Like humans, dogs that love to swim can get themselves into trouble in the ocean. It is helpful to become familiar with the tides and not to let your dog wander out too far so as to get swept out. To avoid any chance of a mishap, I always pack a long line so that he can exercise and have more freedom while still staying attached to me. Another tool to assure your dog’s safety in the water would be a well fitted life vest.
Another danger of the Pacific Northwest coastline is the debris that washes up on the shore such as broken shells, seaweed, and jellyfish. As you avoid stepping on these things it is wise to also keep your pup away from them. A dog being stung by a jellyfish would ruin the trip for both of you and a dead jellyfish can still sting! Sharp shells can cut a dog’s foot and seaweed can make your dog sick. Dogs are especially attracted to the unusual smells they find on the sand. It is imperative that you do not let them eat anything off of the beach. One tiny bite of parasitic sea life could result in your dog getting salmon disease poisoning which can be fatal if not treated.
While I kept Tucker away from the debris I couldn’t keep him away from the wildlife. He tried to eat a bee which did not turn out the way he expected as his reaction told me that he had been stung as he quickly spat it out. I’m thankful that he did not have a bad sting or at least a reaction to it the way some dogs can. I’ve seen dogs stung by bees who’s faces were swollen in similar fashion to the way we can have severe reactions to stings. While on the beach Tucker also learned of his innate desire to chase birds (he is a Labrador Retriever after all). I suppose I could have left his dog toy at home because he was interested in the seagulls and being in the water but not much else.

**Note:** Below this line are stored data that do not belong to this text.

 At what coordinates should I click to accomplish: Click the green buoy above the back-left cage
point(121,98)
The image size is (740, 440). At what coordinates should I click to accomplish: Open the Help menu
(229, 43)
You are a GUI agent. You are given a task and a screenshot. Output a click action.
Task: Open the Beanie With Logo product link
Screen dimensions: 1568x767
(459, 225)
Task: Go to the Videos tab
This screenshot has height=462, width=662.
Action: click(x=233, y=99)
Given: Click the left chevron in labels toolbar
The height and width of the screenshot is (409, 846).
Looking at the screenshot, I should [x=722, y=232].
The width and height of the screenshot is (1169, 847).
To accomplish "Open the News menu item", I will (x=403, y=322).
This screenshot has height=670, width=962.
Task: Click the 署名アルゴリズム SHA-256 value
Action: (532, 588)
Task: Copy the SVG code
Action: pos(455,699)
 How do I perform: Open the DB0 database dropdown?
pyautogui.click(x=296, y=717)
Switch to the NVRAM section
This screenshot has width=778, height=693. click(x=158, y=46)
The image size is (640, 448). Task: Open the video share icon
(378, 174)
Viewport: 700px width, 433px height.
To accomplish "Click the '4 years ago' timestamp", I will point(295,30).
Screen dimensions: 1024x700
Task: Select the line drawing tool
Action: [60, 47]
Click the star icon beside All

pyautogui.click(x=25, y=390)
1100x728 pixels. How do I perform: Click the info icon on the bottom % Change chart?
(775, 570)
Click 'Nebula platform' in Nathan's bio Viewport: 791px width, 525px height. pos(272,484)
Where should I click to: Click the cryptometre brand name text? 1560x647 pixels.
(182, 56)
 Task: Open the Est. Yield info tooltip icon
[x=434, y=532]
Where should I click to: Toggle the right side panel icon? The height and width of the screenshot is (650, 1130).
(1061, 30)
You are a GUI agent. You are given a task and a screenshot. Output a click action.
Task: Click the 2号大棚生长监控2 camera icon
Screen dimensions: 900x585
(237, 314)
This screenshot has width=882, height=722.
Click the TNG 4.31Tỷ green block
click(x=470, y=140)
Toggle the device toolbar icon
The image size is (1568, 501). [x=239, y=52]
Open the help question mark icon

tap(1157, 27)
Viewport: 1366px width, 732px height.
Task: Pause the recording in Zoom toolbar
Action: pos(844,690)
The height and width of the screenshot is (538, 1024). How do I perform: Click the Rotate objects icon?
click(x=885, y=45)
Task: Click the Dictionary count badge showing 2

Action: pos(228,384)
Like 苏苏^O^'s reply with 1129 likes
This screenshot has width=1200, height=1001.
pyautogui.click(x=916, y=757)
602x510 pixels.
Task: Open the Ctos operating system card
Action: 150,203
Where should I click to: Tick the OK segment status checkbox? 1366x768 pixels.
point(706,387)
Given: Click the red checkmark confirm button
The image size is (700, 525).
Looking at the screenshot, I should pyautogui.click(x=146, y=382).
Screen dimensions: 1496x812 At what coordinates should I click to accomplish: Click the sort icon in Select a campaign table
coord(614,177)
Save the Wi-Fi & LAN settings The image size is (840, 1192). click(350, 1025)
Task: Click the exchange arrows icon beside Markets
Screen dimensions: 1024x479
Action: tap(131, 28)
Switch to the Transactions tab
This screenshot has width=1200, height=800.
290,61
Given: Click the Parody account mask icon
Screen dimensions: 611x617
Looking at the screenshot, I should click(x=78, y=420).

Dog Friendly Places To Eat At Cannon Beach
After a good romp on the beach and a little relaxing we stopped to get lunch at Lumberyard Rotisserie & Grill after having read the reviews on BringFido.com. They had plenty of patio seating enclosed by a small fence which was perfect for the dogs to have their own space and rest. Even better was that we were given a complimentary bowl of fresh cold water for the dogs at the table as soon as we sat down. This was needed because after playing on the beach he drank some saltwater which can make dogs sick so I was trying to get him more fresh water to balance it out.
Never underestimate the power of doing your research ahead of time. We had a wonderful trip because I knew how to keep Tucker safe on the beach and where to take him for lunch. It was rewarding to see him fast asleep the entire drive home after having such a great adventure at Cannon Beach. Have you taken your dog to the beach recently?